Image: Sebastian Coe, IAAF’s President, checks time ahead of a news conference by the World Anti-Doping Agency’s (WADA) former president, Dick Pound, who heads the commission into corruption and doping in athletics, in Unterschleissheim near Munich, Germany, January 14, 2016. REUTERS/Michael Dalder

 LONDON (Reuters) – Sebastian Coe, the head of athletics’ crisis-hit governing body, says trust in the sport may not return until “way beyond” his four-year term as president of the IAAF.

An independent commission of the World Anti-Doping Agency (WADA) said in the second part of a damning report on Thursday that “corruption was embedded” at the International Association of Athletics Federations.

The report, whose first part was published in November, said Coe’s predecessor, Lamine Diack, ran a clique that covered up organised doping and blackmailed athletes while senior officials looked the other way.

“Trust is not going to come over night, it is not as if you make five changes and trust will follow in two weeks’ time,” Coe, who came out from the report relatively unscathed, told the BBC on Sunday.
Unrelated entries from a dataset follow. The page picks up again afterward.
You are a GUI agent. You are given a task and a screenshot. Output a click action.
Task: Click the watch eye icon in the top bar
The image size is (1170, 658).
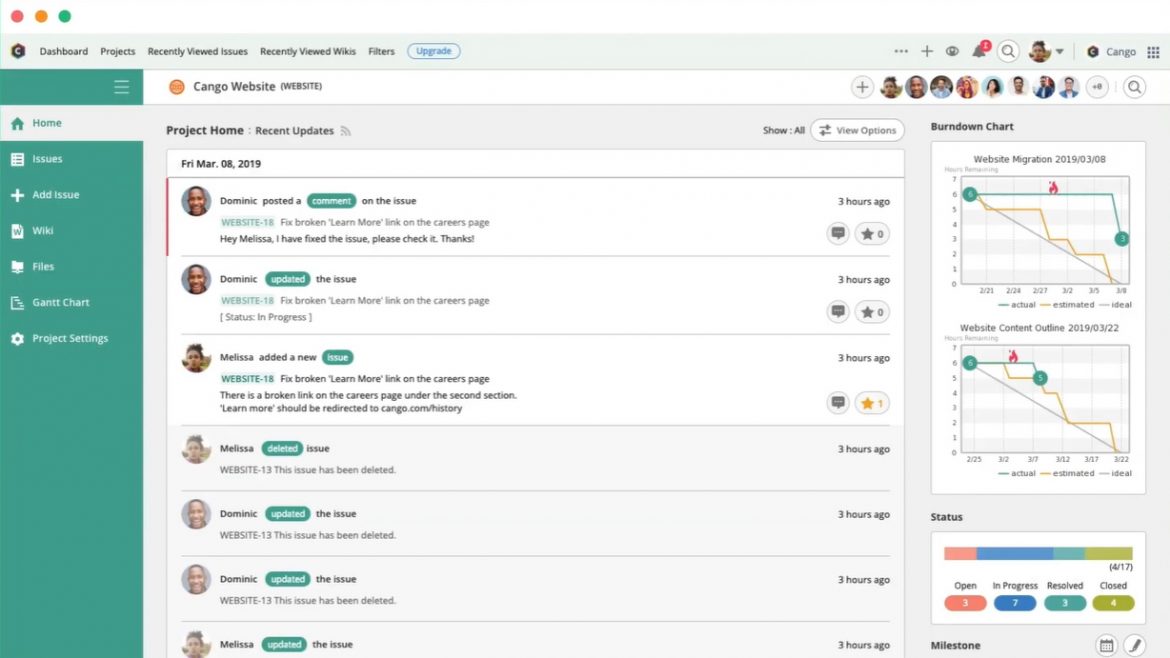[x=952, y=51]
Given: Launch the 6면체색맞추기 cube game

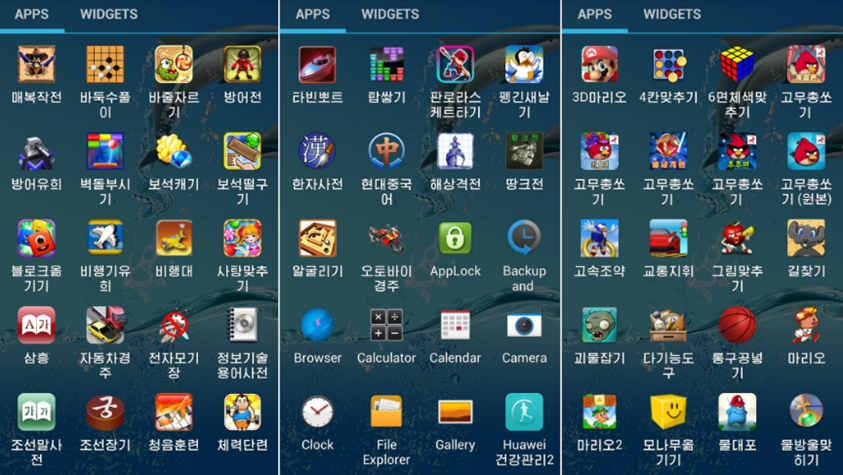Looking at the screenshot, I should tap(737, 66).
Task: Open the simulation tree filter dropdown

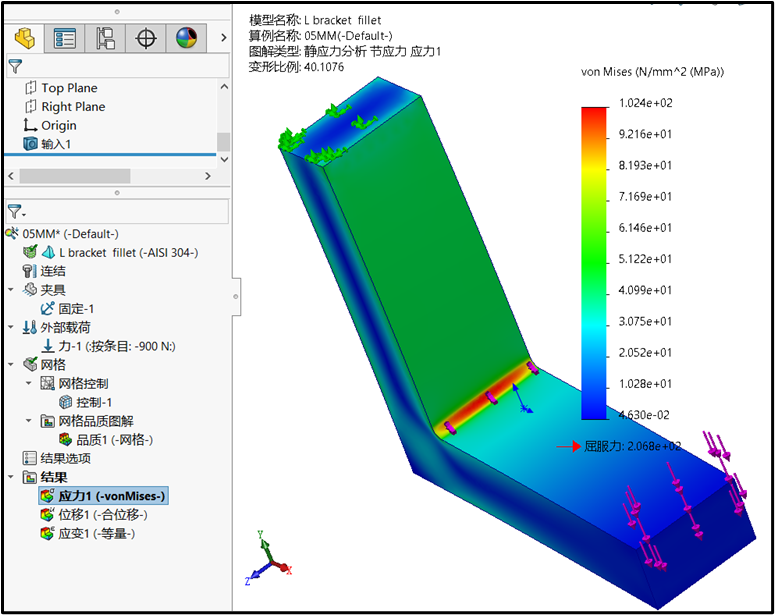Action: (15, 211)
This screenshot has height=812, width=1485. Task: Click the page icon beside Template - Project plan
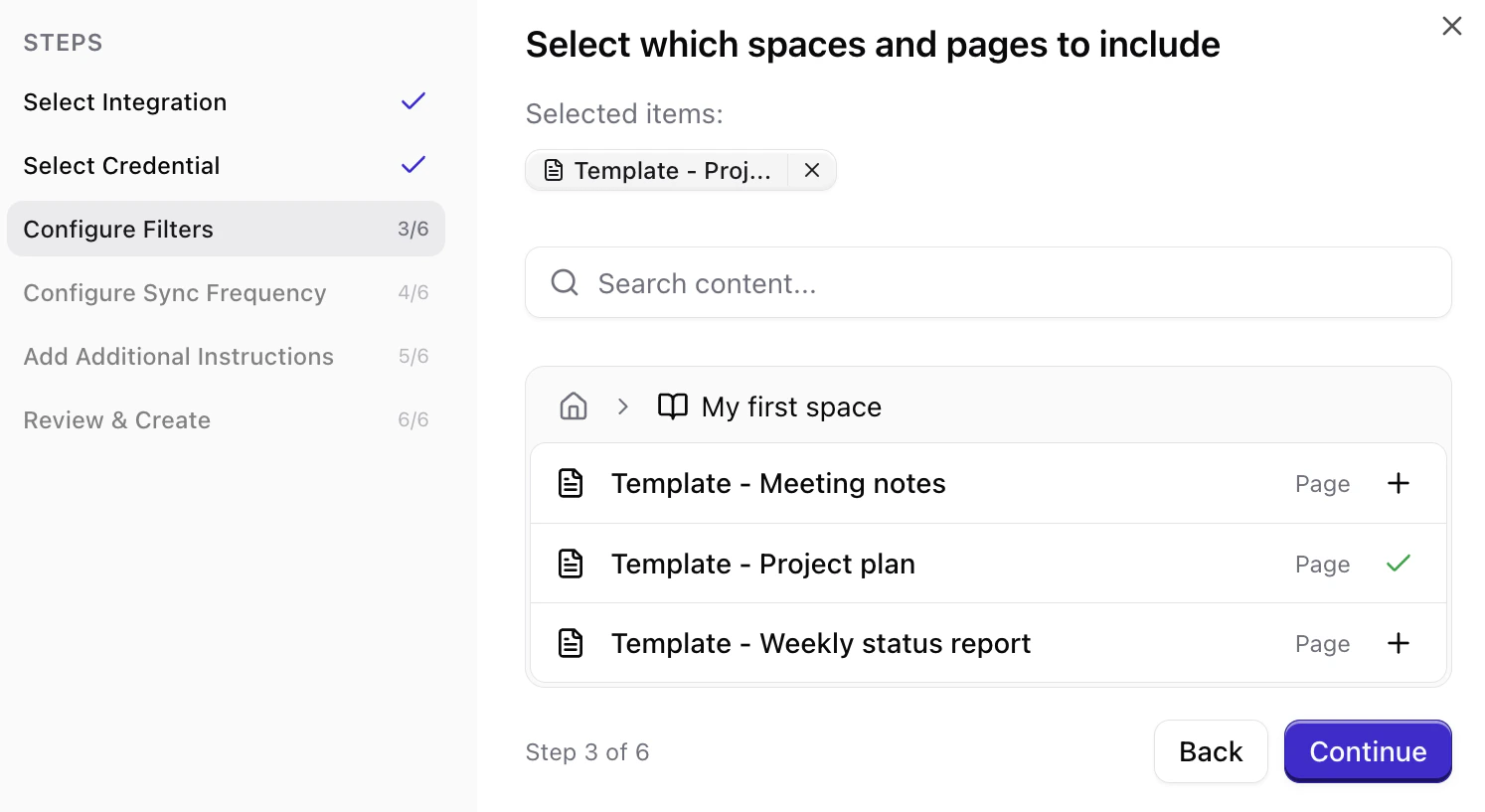point(570,564)
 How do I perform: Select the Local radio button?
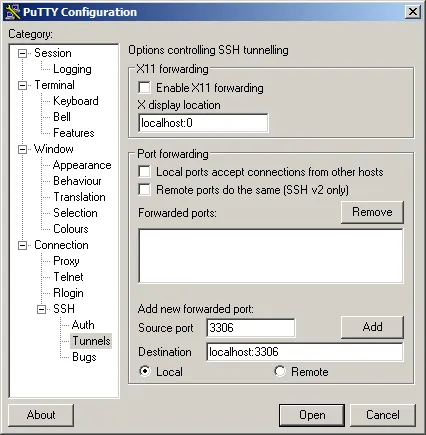145,371
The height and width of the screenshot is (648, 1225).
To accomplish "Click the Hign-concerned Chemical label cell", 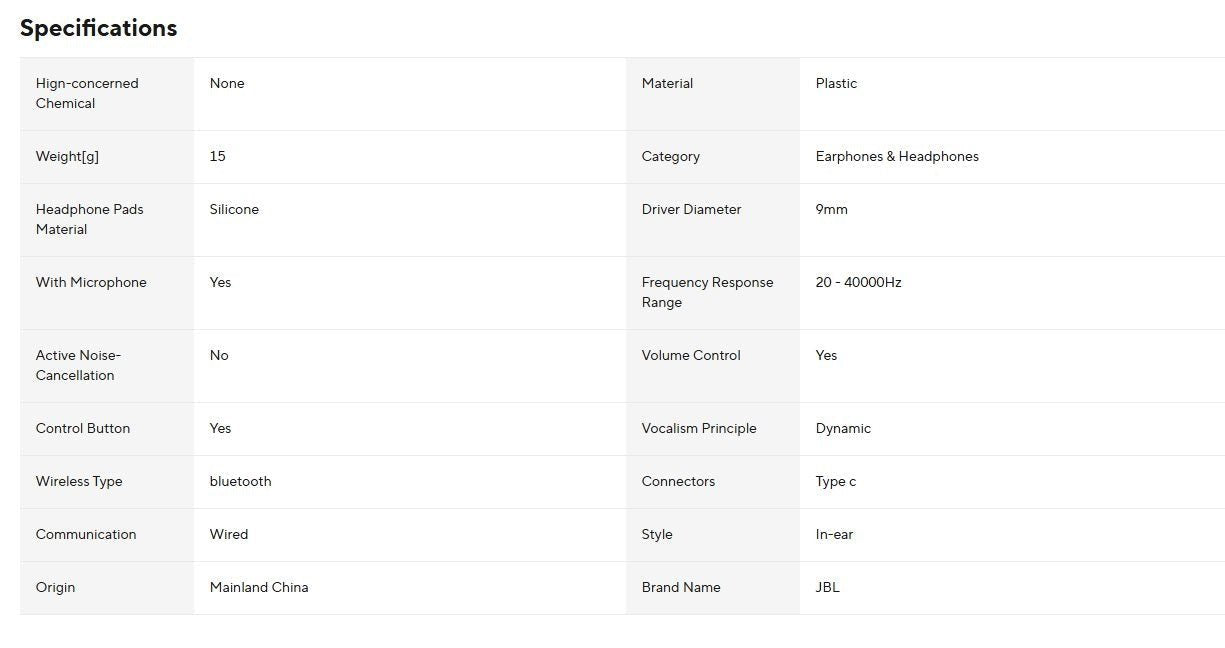I will [87, 93].
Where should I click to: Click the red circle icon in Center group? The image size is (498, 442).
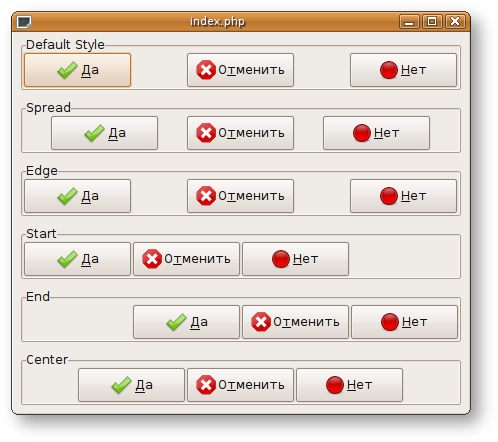click(335, 385)
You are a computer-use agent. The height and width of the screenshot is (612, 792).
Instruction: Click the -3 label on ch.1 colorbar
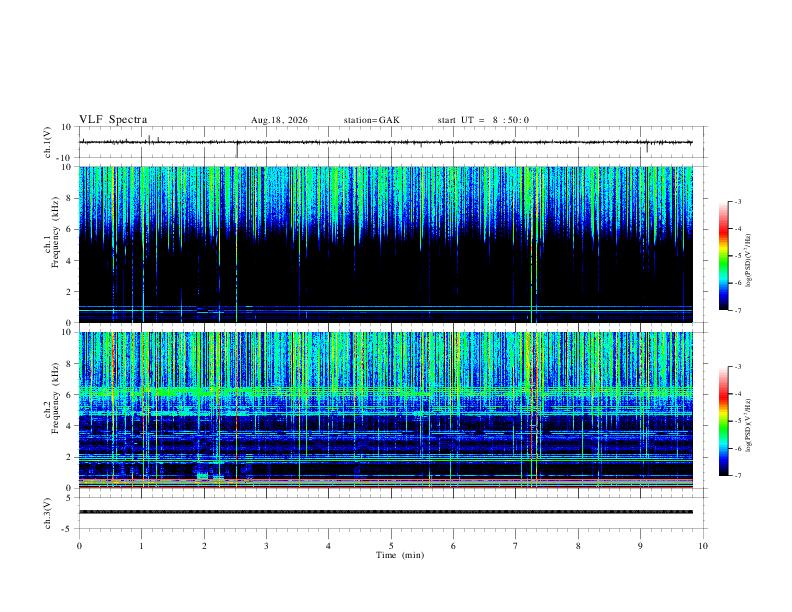(738, 202)
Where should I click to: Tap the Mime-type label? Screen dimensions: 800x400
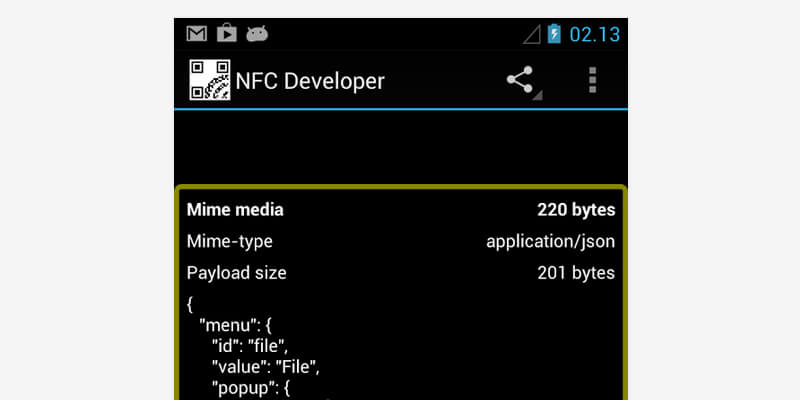229,241
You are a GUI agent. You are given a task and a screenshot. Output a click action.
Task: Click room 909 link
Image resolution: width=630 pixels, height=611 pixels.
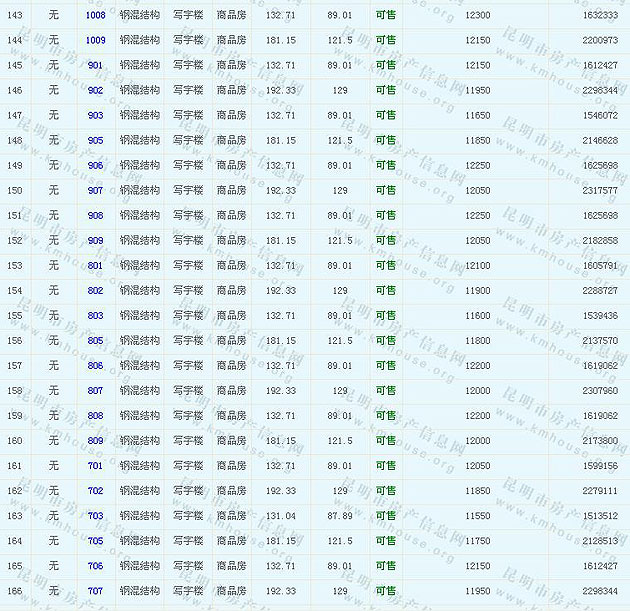click(95, 240)
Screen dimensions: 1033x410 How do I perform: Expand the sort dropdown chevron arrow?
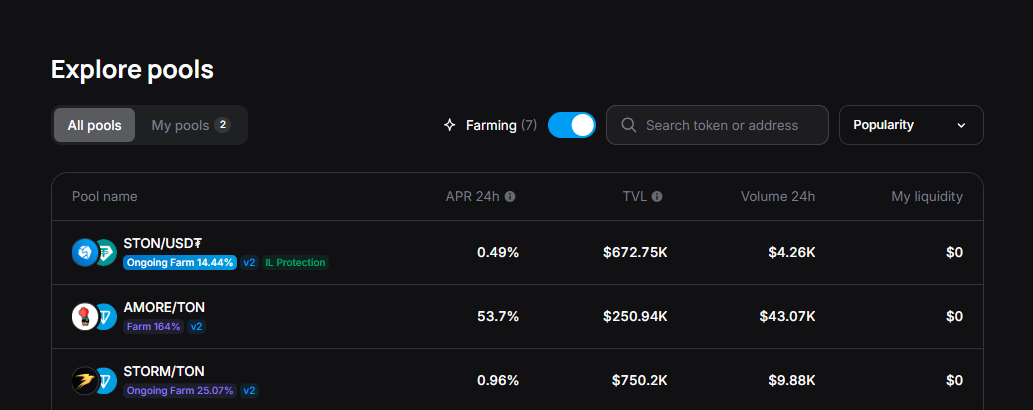[962, 125]
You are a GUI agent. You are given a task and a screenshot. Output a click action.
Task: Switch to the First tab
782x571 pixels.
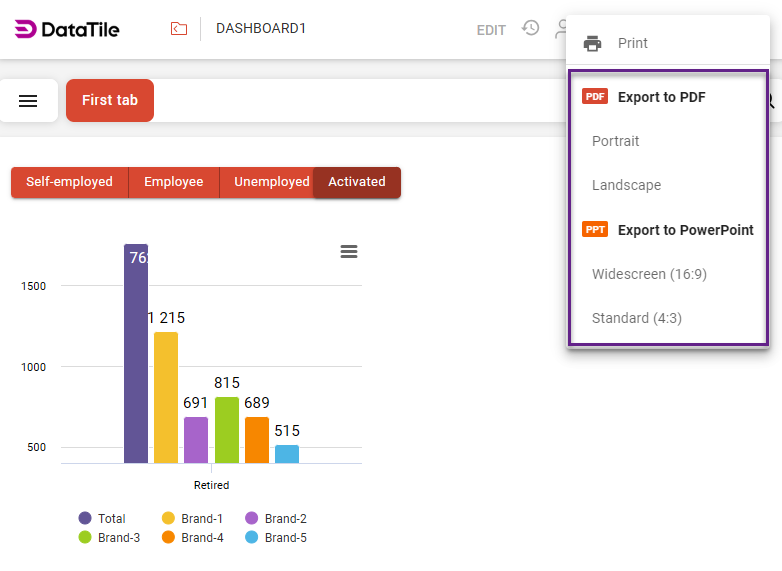pyautogui.click(x=110, y=100)
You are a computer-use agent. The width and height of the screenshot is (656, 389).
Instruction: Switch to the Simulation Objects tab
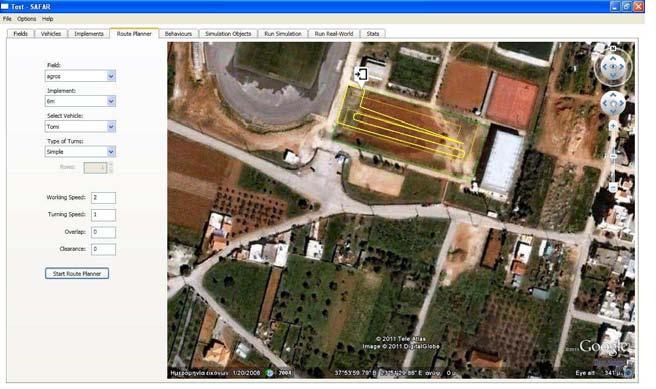(228, 33)
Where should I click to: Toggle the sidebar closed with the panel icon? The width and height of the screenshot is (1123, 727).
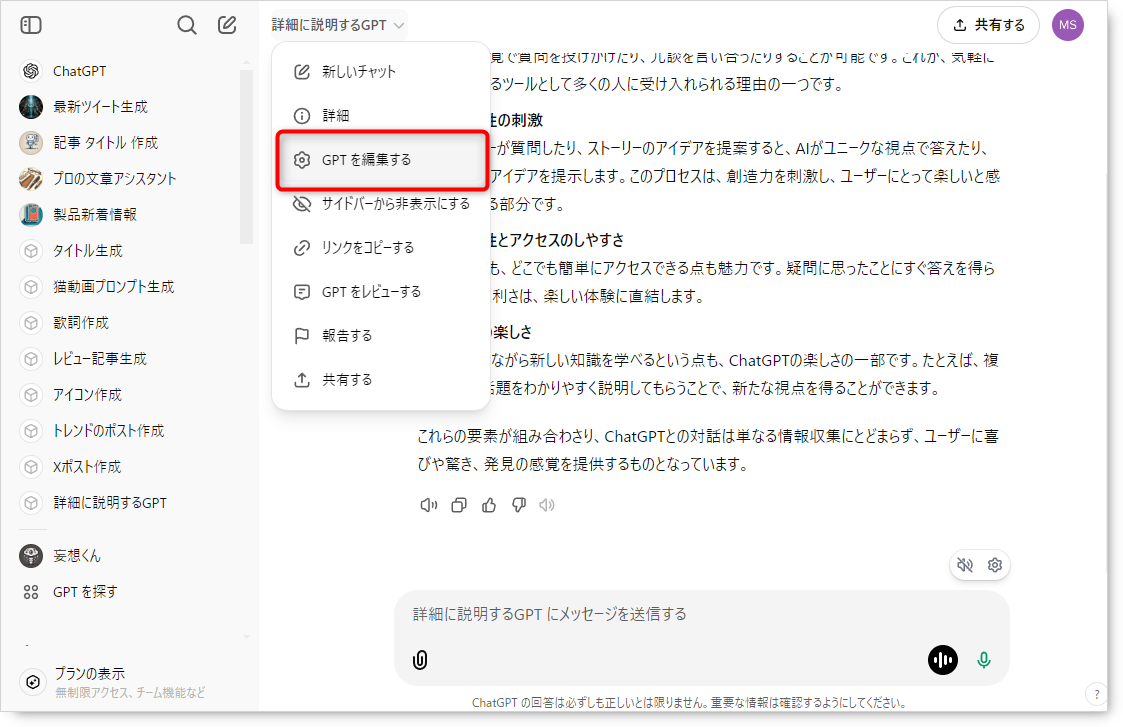click(31, 25)
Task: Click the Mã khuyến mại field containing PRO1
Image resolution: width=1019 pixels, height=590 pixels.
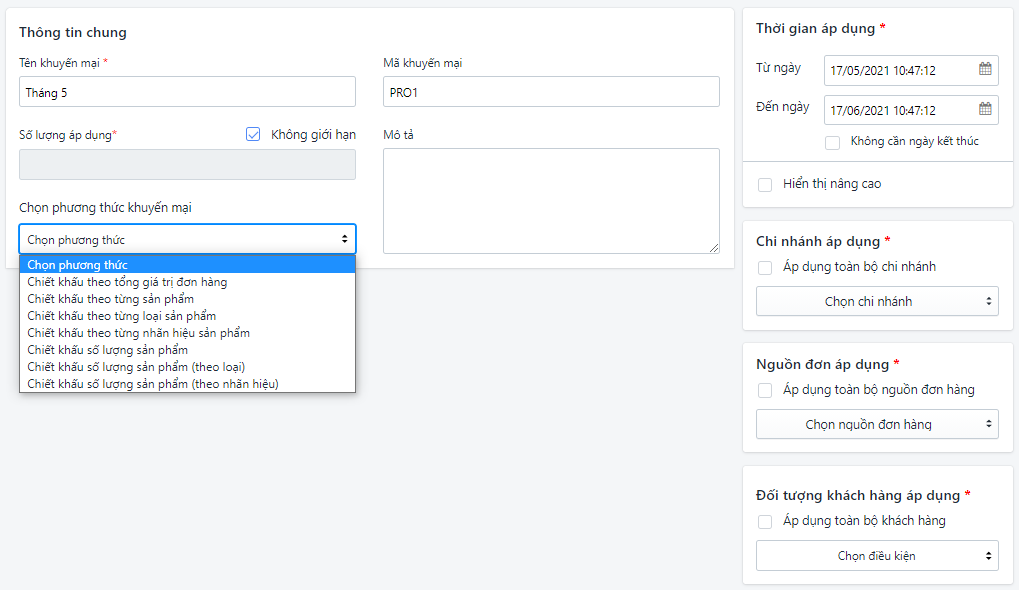Action: pyautogui.click(x=551, y=92)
“It may be the case that trust does not return until way beyond my term in office.”
The WADA report’s co-author Dick Pound said he thought Coe was the best man to reform the sport.
The Briton, a double Olympic 1500 metres champion who was elected president in August, said he took some comfort that the report found that the IAAF’s systems were not chronically broken and that officials were not “asleep on the job”.

He said he understood that people would be sceptical that the IAAF’s council, of which he had been a member since 2003, did not know about doping cover-ups, and added that his own focus had been “limited” due to his other commitments.

“For 10 or 11 years, I was extremely busy in bidding or delivering a London Games,” he said. “I didn’t have the advantage of having a single focus on athletics…
“With all due respect, when corrupt behaviour takes place it’s rare for that to be shared with co workers.”

Russia were banned from the sport indefinitely following the first part of the WADA report, which found a “deeply rooted culture of cheating” in Russian athletics.

Coe said he had become aware that Russia was an “escalating problem” prior to the WADA report and added that they would only return to international competition “when we think they are in a position to deliver safe and secure systems to their athletes and not a moment before”.

When asked if they would return in time for the Rio Olympics in August, he said: “We’re not saying that — let’s see where we get to before we put an artificial time limit on it.”